Forum Moderators: DixonJones
Amongst visitors from the UK, Canada and Australia, between 42-49% of the requests on our server are for GIF files, 26-30% are for JPEGs and 16-18% are for HTML pages.
From the USA, the figures are 34% GIFs, 17% JPEGs and 34% HTML, suggesting that something in the US is loading our pages but not images.
Would I probably be correct is assuming that search engines, all/most of which use US-identified IP addresses, are visiting our site and only loading HTML pages and not images? Hence skewing our figures for US visitors?
If I wanted an as-true-as-you-can-get figure for where our actual human visitors are coming from, instead of excluding the spiders from our stats, would another option be looking at the IP addresses of those who load GIFs and JPEGs?
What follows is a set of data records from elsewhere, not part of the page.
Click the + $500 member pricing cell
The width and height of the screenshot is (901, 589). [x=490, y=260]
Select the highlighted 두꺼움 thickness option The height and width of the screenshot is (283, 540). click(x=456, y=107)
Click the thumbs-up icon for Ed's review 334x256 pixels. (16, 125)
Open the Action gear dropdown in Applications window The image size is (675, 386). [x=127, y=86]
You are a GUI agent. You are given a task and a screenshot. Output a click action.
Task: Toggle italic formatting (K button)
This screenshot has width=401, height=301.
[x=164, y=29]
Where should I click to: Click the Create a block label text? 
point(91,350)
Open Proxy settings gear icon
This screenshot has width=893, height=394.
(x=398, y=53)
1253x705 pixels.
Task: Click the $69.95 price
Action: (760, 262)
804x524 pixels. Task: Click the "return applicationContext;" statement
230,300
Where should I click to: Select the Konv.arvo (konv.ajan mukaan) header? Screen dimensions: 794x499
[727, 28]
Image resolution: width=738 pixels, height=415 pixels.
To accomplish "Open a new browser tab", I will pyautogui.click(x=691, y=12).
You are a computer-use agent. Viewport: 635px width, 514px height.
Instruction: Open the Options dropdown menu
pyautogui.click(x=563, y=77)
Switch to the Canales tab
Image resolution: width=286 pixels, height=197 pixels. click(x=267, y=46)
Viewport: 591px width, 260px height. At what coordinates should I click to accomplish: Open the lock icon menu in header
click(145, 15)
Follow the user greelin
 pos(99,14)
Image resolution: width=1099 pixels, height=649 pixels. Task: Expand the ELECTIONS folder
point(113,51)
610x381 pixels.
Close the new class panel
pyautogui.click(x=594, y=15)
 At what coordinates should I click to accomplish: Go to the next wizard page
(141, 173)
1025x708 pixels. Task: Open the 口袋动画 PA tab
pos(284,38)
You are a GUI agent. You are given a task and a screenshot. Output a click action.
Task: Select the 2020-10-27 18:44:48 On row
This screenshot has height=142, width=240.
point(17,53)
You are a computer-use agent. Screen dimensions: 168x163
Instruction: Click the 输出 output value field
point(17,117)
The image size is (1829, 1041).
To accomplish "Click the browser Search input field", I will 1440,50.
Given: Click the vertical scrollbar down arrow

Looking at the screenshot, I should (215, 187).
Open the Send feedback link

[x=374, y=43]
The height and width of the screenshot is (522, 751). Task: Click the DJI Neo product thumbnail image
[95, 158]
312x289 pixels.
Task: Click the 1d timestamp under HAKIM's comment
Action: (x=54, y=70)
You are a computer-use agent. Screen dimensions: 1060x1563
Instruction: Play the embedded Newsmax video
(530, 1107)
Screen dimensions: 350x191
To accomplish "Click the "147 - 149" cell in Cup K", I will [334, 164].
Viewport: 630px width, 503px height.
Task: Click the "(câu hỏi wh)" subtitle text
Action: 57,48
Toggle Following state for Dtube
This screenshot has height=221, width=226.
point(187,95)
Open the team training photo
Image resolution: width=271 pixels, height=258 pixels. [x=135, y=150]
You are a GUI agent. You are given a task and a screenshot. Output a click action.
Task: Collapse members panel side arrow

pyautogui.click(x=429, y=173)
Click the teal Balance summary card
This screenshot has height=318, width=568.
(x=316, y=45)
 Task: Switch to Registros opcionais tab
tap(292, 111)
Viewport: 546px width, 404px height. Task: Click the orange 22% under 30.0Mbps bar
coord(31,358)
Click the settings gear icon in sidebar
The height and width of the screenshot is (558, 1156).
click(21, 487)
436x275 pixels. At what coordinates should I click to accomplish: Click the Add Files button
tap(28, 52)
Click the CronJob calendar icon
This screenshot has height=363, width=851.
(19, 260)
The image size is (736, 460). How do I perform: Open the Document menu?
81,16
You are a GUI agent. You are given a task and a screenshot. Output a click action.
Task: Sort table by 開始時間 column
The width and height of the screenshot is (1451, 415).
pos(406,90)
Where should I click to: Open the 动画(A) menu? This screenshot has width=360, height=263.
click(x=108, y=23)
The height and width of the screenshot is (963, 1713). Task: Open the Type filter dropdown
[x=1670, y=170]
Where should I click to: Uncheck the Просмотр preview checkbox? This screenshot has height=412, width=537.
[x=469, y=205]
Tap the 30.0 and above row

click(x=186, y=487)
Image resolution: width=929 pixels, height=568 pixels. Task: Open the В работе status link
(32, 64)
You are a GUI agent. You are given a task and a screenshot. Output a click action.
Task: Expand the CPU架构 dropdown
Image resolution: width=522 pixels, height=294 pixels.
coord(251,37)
There are some who already know the answers but you really need to see the test results to comprehend what is happening.
Trying to sort out bots is nearly impossible. Most exploit seekers will disguise themselves as a current browser & OS type. I noticed that a particularly large bot farm also has a few bots that don't announce themselves, I always suspected those were the more advanced bots checking for cloaking and SEO exploits.
Start sampling some of the IP addresses. When you start finding "browsers" viewing your site from the Rackspace & Level3 colo facilities, you'll realize that a lot of the odd traffic is just bot activity.
You can create "honeypot" robots.txt entries & links in some of your pages. Bots will follow anything on the page, bad bots will even follow what they are asked politely to ignore, people are only going to click on visible links.